Ciders, Wines, Liquors and Cocktails
When I'd exhausted the new beers that I hadn't tried before, I moved on to this mix of other beverages:
Pommies Dry Cider
Despite the name, this five-per-cent alcohol cider made in Caledon with Ontario apples isn't excessively dry. The name is there more to differentiate it from sweeter ciders. It has a mild apple aroma and is bright, refreshing and reasonably crisp. It's gluten-free and not made from concentrate.
White Owl Whisky
It's a secret how this 40-per-cent alcohol spirit is distilled and filtered to make it clear. It looked just like vodka when it was poured over ice. It originated with a grain spirit that was aged for years in charred oak barrels, but that's all I can tell you about the process. The taste isn't as distinctive as with most Canadian whiskies, so this one is definitely intended more for cocktail use than for straight-up sipping by brown liquor aficionados.

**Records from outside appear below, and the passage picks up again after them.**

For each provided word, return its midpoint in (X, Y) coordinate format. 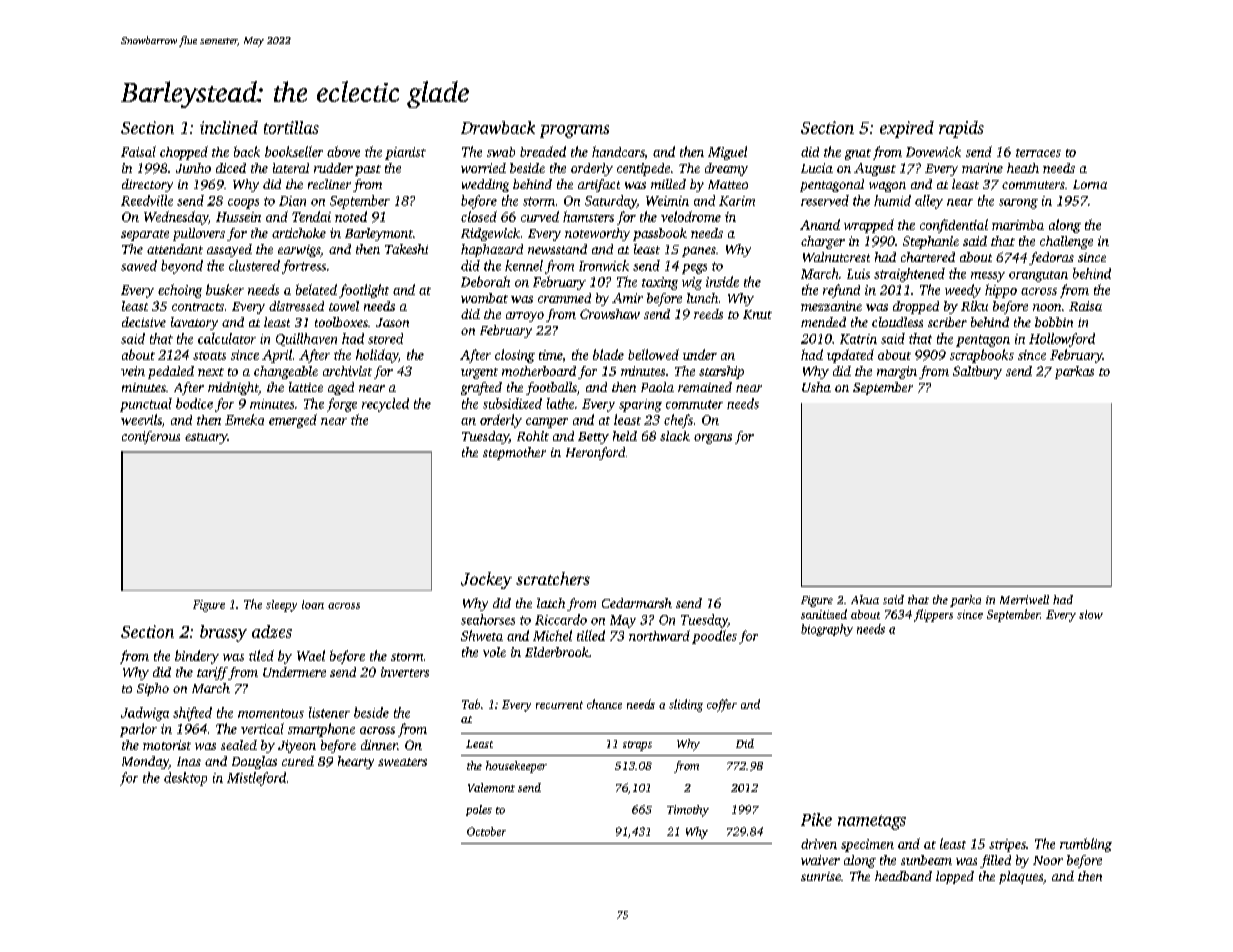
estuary (206, 438)
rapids (961, 129)
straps (637, 746)
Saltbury (977, 372)
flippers (933, 615)
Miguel (727, 153)
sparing (640, 405)
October (486, 831)
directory (147, 185)
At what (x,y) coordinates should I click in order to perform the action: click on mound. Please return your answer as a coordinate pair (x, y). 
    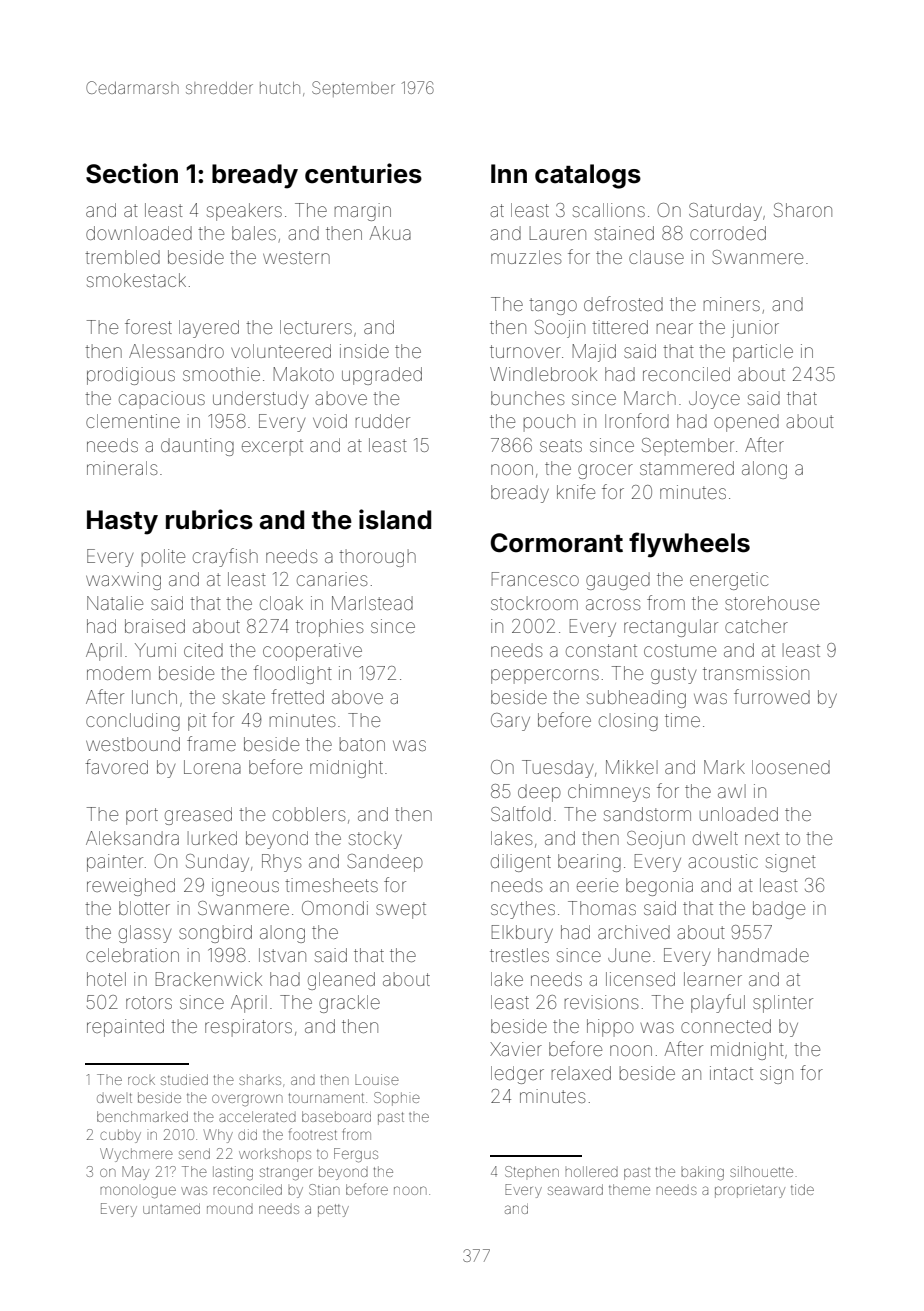
    Looking at the image, I should click on (230, 1209).
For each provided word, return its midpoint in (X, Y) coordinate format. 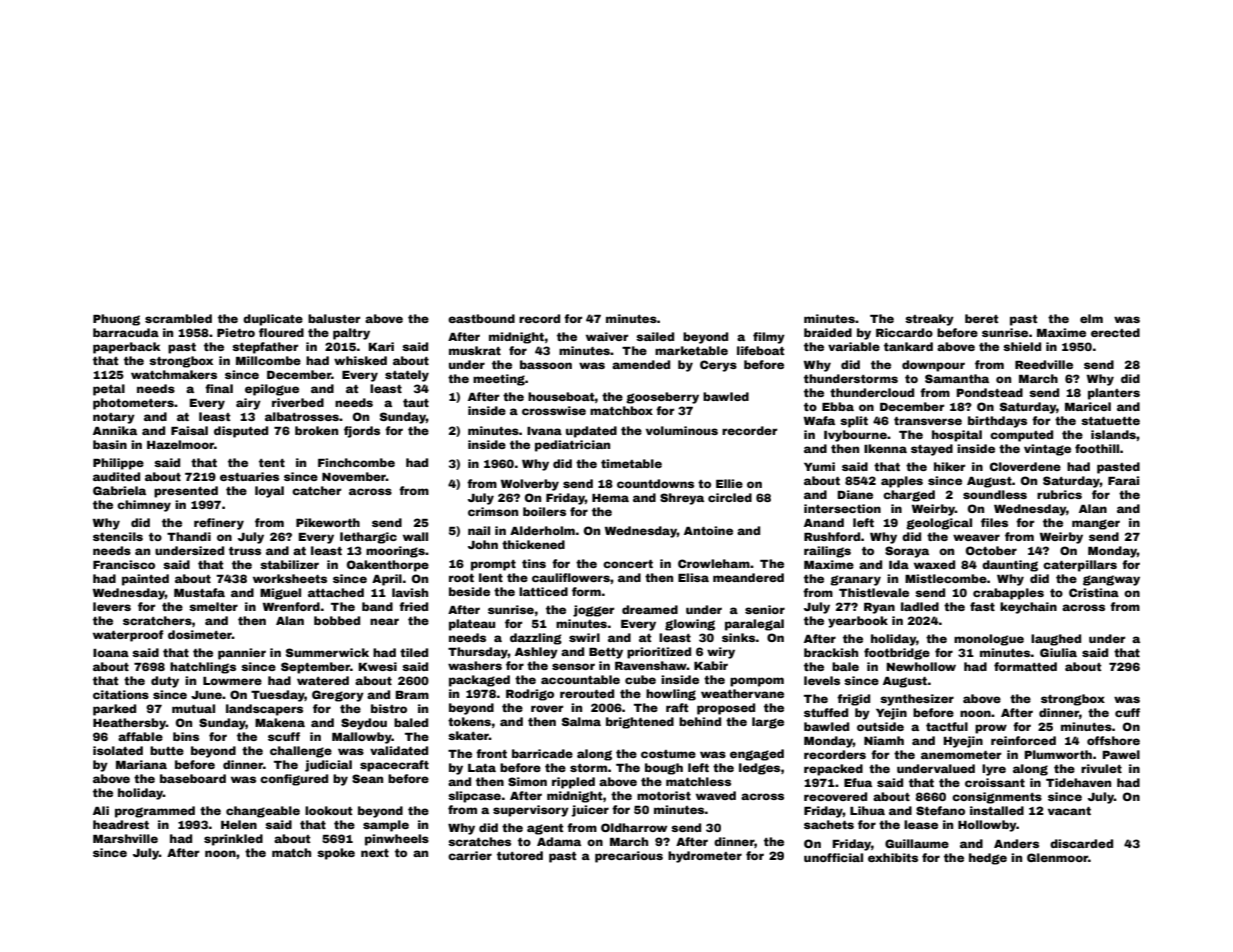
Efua (858, 782)
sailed (655, 336)
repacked (833, 770)
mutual (193, 708)
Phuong (116, 320)
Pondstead (990, 392)
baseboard (193, 778)
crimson (493, 511)
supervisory (531, 811)
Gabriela (119, 490)
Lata (482, 768)
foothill (1097, 448)
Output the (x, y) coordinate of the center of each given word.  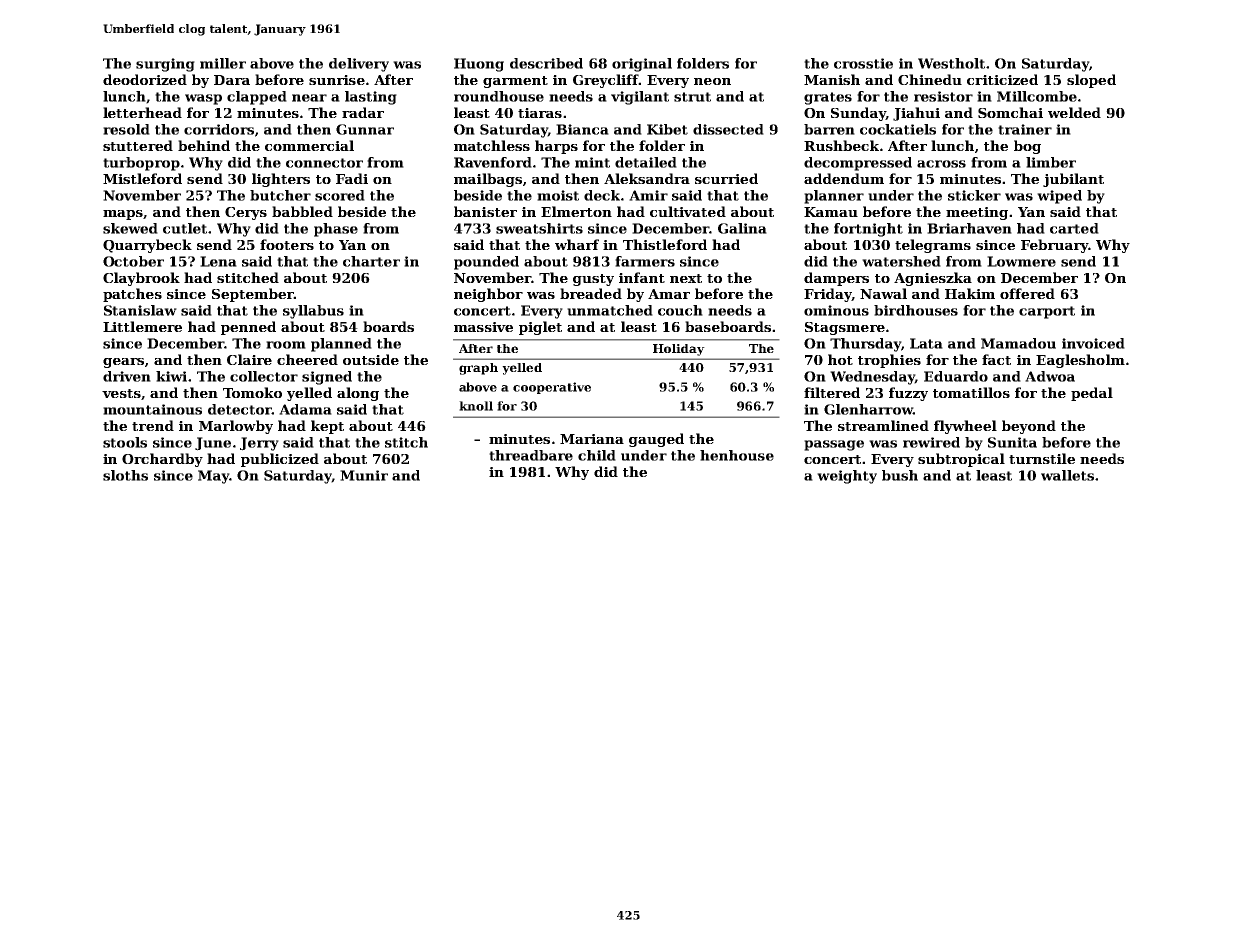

Salvador's Original Margarita and Salvador's Mojito
I liked the Mojito better, but could drink both of these open and pour cocktails during those times when I'm too lazy to make my own -- which in the case of the Mojito is always since I don't keep fresh mint around the house.
Canyon Creek Pumpkin Martini
This isn't a martini at all, but you'll like it if you like pumpkin pie. It's made with Captain Morgan’s spiced and dark rums, cream, pumpkin and maple vanilla syrups, and is garnished with ground nutmeg and a cinnamon stick.
College Street Bar Whiskey Sour
It's more sweet than sour, but nice nonetheless.
Real Sports Pimm's Garden
You can't go wrong with Pimm's No. 1 Cup, lemonade and fresh fruit.
Ogier Cotes du Ventoux Rose
I wasn't particularly fond of this extra dry, 13.3-per-cent alcohol, 2012 French rose from Caves Des Papes.
Mionetto Mo Prosecco
This light, fruity and slightly dry Italian sparkling wine had a clean finish and 11 per-cent alcohol.
Deinhard Dry Riesling
This German Riesling was a little sweeter than I would have liked, but was still okay with a hint of green apple and citrus. It was reasonably light and had a 12.4-per-cent alcohol content.
Bird Label Riesling
This off-dry and mildly fruity wine from Pfalz, Germany's Lingenfelder Estate had elements of lime and apple and a lower alcohol content of 10.5 per-cent.
Mosel Gold Riesling
This pale straw-coloured wine from Mosel, Germany's H. Schmitt Soehne is even lighter in alcohol content with 9.5 per cent and is reasonably dry with flavours of apple, peach and pear.
Beringer California Collection White Zinfandel
This 2010 vintage rose is made for casual drinking and carries a 9.5-per-cent alcohol content. It's light, with a fruity aroma and flavour.